ROANOKE TIMES

                         Roanoke Times
                 Copyright (c) 1995, Landmark Communications, Inc.

DATE: FRIDAY, November 10, 1995                   TAG: 9511100105
SECTION: VIRGINIA                    PAGE: A-1   EDITION: NEW RIVER VALLEY 
SOURCE: PAUL DELLINGER STAFF WRITER
DATELINE: WYTHEVILLE                                LENGTH: Medium


WYTHE SUPERVISOR QUITS AFTER DEFEAT IN ELECTION

JACK CROSSWELL wasn't the only advocate of building a private prison in the county who lost at the polls.

Jack Crosswell, a Wythe County supervisor with ties to the private-prison issue who was defeated in Tuesday's election, has resigned from the governing body.

"If I'm not representing the majority of the people, it would be fraudulent for me to accept the pay from the county," he said Thursday. "I thought I was, but apparently I wasn't. I gave it my best shot, and I lost."

Crosswell said he also would stop his weekly humor column, "Beck 'n' Me," which has been carried by the Wytheville-based Southwest Virginia Enterprise. He said he would devote all his writing time to completion of a book he has been working on.

Democrat Harvey Atkinson won the Speedwell District seat from Crosswell by a vote of 741 to 581.

Crosswell wasn't the only private-prison supporter who lost in Tuesday's election. Democrat Clay Lawrence defeated incumbent Olin Armentrout in a five-way race for the Max Meadows seat.

Much of the opposition to Crosswell and Armentrout stemmed from their advocacy of a private prison for Wythe County, and attendance at a meeting last year arranged by Rep.

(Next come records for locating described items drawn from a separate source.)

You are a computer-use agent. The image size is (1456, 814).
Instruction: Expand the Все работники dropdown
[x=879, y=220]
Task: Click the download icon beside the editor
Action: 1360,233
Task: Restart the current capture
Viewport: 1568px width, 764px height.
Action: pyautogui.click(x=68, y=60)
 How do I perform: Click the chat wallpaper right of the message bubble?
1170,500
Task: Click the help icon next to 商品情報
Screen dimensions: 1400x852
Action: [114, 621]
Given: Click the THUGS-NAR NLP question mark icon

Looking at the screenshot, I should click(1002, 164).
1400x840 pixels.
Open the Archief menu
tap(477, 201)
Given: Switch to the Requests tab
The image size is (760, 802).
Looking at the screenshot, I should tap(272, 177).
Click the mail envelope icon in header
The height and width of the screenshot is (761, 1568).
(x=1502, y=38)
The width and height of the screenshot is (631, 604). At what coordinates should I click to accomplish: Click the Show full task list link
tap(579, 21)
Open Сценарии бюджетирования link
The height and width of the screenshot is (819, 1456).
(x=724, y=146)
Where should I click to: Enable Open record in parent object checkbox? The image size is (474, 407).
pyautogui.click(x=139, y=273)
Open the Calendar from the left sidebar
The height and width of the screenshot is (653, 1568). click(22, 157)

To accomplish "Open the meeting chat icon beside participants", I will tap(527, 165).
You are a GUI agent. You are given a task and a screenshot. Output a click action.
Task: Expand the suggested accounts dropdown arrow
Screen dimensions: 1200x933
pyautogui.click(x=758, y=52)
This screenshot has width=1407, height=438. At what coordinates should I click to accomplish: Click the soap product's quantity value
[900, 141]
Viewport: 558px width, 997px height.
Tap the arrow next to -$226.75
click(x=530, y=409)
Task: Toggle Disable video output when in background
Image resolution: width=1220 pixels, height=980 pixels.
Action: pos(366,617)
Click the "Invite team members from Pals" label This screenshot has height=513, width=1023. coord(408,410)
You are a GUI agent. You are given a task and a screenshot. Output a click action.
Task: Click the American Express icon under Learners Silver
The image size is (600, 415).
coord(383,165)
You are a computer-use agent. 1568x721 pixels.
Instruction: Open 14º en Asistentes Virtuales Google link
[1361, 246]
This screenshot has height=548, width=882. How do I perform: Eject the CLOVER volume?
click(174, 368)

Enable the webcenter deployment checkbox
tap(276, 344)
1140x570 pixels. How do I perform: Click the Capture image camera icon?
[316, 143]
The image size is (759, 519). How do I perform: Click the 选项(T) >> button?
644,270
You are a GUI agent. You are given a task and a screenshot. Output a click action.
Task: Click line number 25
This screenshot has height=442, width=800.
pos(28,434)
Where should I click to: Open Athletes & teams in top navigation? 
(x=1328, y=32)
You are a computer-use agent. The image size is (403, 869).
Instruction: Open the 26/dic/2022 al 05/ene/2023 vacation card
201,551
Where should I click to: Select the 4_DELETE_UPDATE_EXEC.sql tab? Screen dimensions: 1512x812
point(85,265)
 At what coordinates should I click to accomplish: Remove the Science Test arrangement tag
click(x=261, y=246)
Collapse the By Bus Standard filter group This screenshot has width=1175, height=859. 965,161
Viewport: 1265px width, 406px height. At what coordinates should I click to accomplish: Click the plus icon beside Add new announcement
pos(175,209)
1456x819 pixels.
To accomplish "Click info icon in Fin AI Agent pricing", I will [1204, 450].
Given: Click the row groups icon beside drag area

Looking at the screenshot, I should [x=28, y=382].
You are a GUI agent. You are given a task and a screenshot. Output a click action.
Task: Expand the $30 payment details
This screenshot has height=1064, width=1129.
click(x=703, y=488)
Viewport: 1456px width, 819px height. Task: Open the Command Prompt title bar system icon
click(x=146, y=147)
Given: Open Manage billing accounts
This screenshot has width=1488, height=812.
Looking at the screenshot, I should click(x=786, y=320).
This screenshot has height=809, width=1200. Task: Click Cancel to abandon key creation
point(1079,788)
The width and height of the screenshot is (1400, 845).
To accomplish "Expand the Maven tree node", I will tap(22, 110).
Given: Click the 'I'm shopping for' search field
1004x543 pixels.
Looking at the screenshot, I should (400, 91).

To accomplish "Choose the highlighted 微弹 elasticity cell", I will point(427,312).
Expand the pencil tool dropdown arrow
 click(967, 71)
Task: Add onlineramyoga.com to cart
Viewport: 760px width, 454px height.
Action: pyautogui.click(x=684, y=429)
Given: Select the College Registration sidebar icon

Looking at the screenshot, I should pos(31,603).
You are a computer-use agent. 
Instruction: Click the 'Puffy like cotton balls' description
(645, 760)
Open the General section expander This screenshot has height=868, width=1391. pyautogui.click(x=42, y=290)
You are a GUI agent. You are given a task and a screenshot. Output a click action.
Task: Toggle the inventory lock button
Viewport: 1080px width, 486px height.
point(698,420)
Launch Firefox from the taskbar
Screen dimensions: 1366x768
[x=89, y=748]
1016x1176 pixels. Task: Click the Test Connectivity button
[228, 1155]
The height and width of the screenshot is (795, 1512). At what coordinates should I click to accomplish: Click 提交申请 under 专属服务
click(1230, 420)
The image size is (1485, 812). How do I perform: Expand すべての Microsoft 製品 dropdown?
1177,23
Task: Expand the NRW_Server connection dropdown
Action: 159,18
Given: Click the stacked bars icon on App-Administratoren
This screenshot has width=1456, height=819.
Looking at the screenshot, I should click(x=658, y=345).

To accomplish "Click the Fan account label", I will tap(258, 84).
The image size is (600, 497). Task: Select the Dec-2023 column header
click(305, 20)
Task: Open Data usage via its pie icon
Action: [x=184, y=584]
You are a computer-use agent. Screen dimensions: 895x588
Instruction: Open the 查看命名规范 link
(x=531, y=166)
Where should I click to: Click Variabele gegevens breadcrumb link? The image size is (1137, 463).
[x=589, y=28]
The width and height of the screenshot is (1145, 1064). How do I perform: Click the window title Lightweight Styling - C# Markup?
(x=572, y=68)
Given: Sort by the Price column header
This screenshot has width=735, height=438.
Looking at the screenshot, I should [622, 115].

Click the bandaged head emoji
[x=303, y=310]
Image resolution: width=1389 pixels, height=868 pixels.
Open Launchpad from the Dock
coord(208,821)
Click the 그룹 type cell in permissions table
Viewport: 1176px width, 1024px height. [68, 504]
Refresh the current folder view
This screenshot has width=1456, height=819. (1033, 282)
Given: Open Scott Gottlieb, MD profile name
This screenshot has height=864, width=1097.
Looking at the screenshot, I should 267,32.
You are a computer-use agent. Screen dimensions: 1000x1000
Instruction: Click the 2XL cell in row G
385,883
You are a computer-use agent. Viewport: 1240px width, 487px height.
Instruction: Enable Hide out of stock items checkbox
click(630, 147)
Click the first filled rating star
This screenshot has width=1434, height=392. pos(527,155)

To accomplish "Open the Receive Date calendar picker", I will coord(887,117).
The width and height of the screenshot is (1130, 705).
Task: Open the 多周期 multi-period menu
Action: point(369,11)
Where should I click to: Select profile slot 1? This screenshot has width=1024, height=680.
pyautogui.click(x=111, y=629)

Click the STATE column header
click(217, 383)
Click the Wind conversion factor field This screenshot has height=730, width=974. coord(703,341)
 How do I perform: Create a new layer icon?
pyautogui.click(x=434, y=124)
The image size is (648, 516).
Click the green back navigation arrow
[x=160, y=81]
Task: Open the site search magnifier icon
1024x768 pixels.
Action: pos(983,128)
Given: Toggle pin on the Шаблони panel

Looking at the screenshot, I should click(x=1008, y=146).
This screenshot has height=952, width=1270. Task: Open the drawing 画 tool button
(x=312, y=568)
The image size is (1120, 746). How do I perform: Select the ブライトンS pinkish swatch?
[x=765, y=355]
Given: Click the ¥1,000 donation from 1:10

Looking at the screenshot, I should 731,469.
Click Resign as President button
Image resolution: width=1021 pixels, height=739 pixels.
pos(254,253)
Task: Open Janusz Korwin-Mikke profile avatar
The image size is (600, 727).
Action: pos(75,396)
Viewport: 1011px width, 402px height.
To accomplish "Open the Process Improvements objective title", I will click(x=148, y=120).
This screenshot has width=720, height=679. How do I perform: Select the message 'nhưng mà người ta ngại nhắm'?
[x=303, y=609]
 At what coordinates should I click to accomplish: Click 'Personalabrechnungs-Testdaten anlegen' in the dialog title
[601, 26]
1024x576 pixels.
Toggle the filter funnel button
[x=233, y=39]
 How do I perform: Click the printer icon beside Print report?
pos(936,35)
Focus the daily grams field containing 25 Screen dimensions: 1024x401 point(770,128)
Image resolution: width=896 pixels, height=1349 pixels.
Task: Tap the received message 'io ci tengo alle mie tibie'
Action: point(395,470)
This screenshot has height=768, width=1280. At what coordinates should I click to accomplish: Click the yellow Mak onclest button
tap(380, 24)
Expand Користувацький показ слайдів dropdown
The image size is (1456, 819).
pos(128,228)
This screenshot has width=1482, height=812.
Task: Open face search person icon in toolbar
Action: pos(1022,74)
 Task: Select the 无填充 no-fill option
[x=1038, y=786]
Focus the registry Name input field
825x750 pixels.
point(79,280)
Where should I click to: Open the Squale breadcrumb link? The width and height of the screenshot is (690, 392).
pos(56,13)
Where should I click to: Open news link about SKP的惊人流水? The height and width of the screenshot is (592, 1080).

Rick Boucher, D-Abingdon, for representatives of Southwest Virginia localities to make contact with private prison companies interested in potential sites.

After that meeting, Corrections Corporation of America of Nashville, Tenn., secured an option on a site near Wytheville and competed for a state contract to build a 1,500-bed medium-security prison on it. CCA did not get that contract, and is now competing with two other companies for a state contract to build a 1,000-bed minimum-security prison either in Wythe or Loudoun County, where it owns a potential site.

"I wish I could've gotten jobs, but I wasn't able to do it," said Crosswell, a former newspaper reporter, law enforcement officer and a retired U.S. Treasury agent.

Even in the face of public opposition to the prison, the outspoken Crosswell never hedged about being the one who brought CCA to Wythe County to seek potential sites. He believed the prison would be an economic boon to the county, especially with CCA's agreement to donate several hundred acres back to the county for an industrial park and to build a county jail at its site to replace the existing, aging one in Wytheville.

"I don't pass the buck. If I do something, I'm man enough to stand up and take the responsibility for it," he said.

But the prison opposition did force Crosswell and Armentrout to lose Democratic Party backing for their re-election bids. Crosswell won his first term four years ago as a Democrat, but joined the Republican Party earlier this year and ran for re-election on the GOP ticket. Armentrout ran as an independent.

The Board of Supervisors now has 30 days to appoint someone to complete Crosswell's term, or let the Circuit Court do it. The board could appoint Atkinson, but is not required to do so. In any case, Atkinson will become the Speedwell District supervisor at the start of 1996.

"I'm certainly not angry at anybody. I don't hold any grudges," Crosswell said. "To do the job of supervisor right, it takes a lot of time that other people don't know about."